Gulf of Mexico
Wes Struble / NOAA

LA - Thoma-Sea Marine Wins Research Vessel Pair Order From NOAA

US government research agency National Oceanic and Atmospheric Administration’s (NOAA) effort to revitalise its aging fleet of research ships has taken a major step forward with the US Navy’s award of a $178m contract to Thoma-Sea Marine Constructors of Houma, Louisiana, for the detailed design and construction of two new oceanographic ships for the agency.

NOAA is acquiring the vessels through an agreement with the Naval Sea Systems Command, a leader in building, providing and procuring large research ships for the nation’s research fleet.

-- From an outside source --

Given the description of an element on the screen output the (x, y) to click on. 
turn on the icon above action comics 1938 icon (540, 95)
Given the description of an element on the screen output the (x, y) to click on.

“We can all be proud that these two new NOAA ships will be built in the United States by highly skilled workers, and to the highest standards,” said US Secretary of Commerce Wilbur Ross. “The nation will benefit greatly from the information these state-of-the-art vessels will collect for decades to come.”

The first ship, to be named Oceanographer, will be homeported in Honolulu. The second ship, to be named Discoverer, will be assigned a homeport at a future date. Both vessels will continue the legacies of their namesakes. The first Oceanographer served in the NOAA fleet from 1966 to 1996 and her sister ship, Discoverer, served from 1967 to 1996.

The new ships will support a wide variety of missions, ranging from general oceanographic research and exploration to marine life, climate and ocean ecosystem studies. These missions include shallow coastal, continental shelf, and worldwide ocean survey and data collection.